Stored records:

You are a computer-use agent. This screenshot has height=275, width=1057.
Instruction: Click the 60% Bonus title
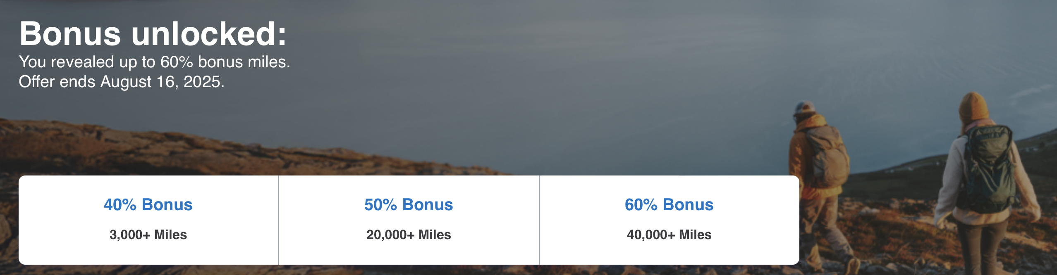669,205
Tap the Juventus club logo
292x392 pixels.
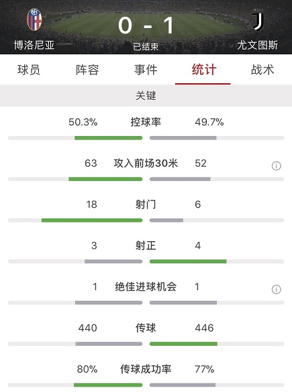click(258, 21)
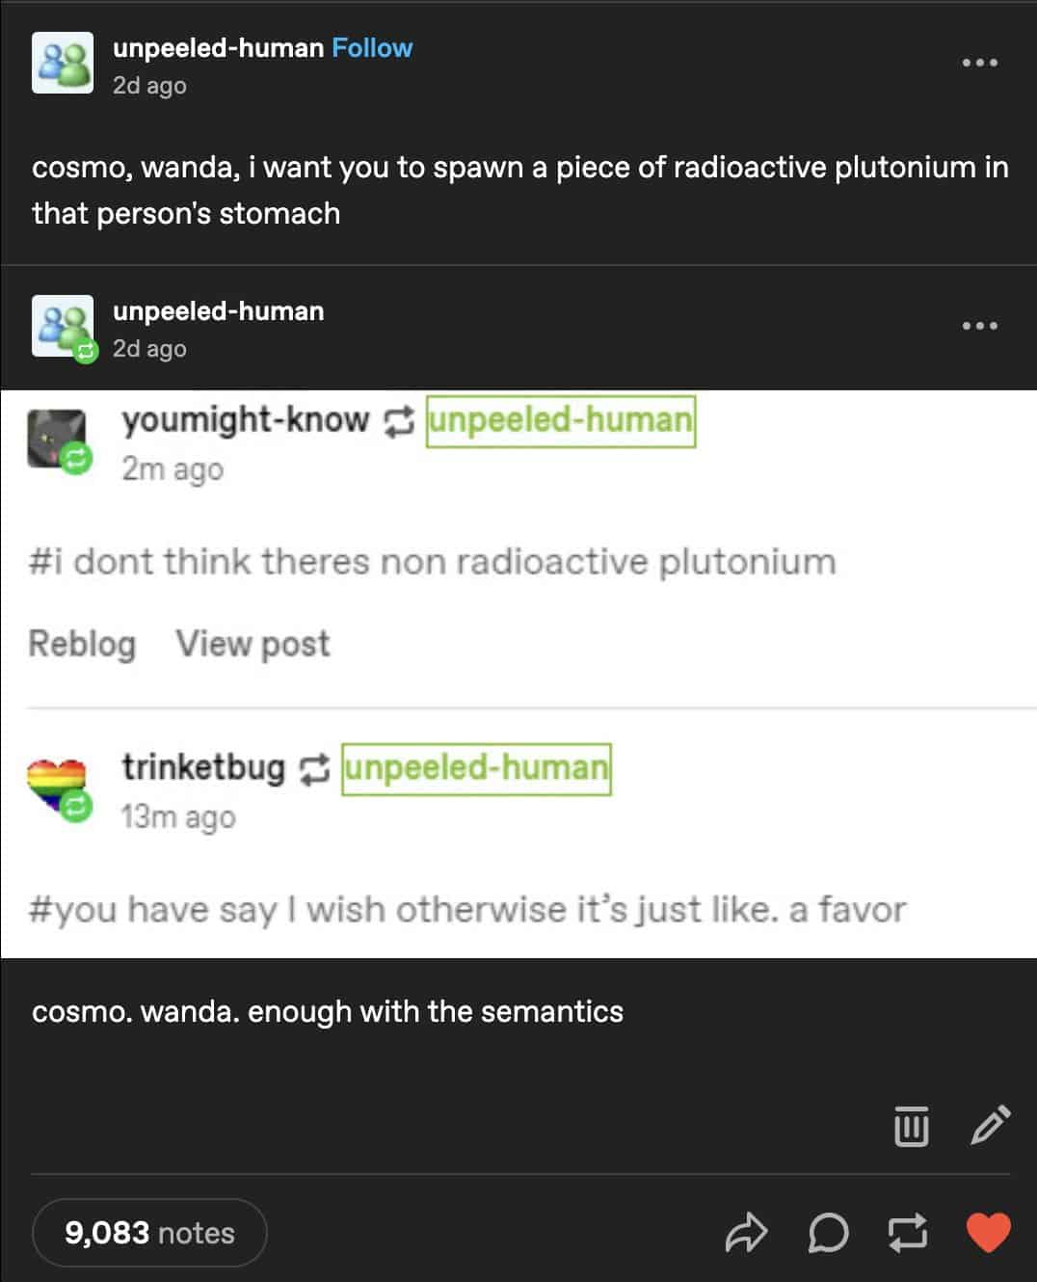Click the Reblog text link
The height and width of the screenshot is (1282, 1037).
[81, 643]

==

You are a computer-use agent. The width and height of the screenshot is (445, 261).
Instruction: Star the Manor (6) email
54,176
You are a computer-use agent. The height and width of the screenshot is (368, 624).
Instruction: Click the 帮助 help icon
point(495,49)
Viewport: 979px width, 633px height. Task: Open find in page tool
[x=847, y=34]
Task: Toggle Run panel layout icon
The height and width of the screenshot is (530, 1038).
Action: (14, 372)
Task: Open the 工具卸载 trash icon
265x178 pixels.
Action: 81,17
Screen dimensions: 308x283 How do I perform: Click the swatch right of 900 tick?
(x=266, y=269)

==

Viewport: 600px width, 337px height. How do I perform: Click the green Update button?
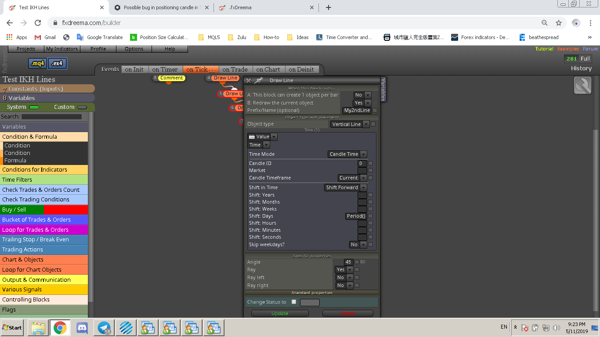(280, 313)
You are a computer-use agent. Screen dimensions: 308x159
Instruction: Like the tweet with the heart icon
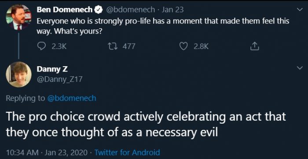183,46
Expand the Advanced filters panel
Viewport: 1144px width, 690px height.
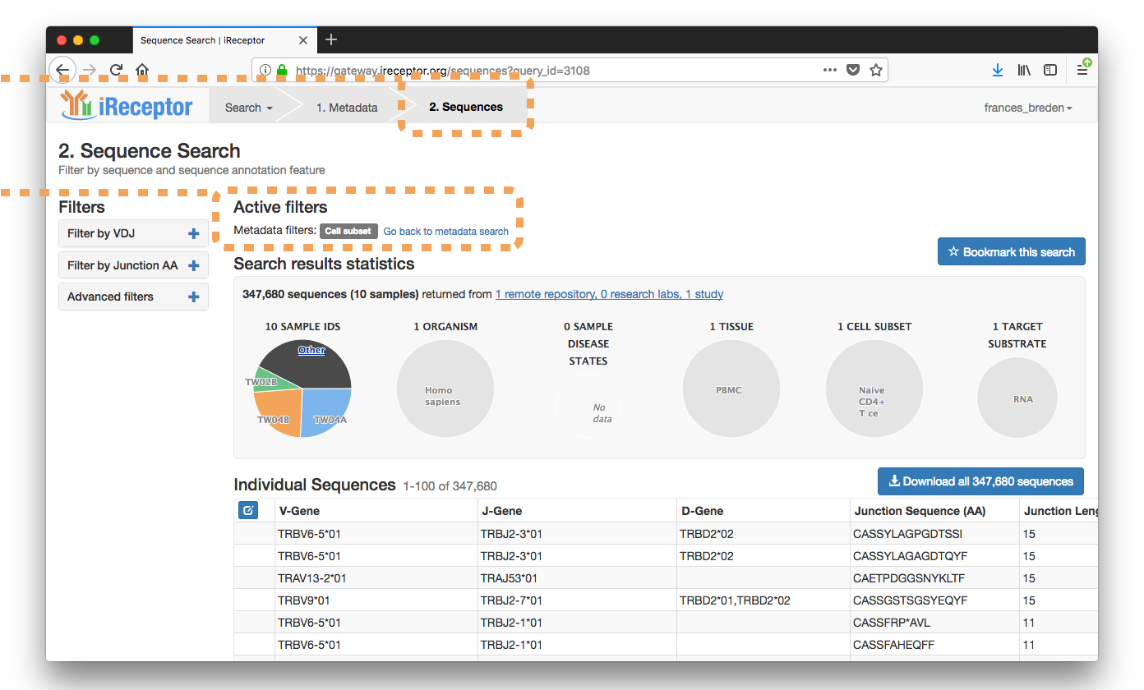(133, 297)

__TASK TO CARRY OUT__:
Return the lines above from the one with "You are a computer-use agent. This" through the one with "Tap the Juventus club logo", verbatim and nothing else. Omit every picture.

__TASK RESULT__:
You are a computer-use agent. This screenshot has height=275, width=1057.
Instruction: Click the 60% Bonus title
669,205
Tap the Juventus club logo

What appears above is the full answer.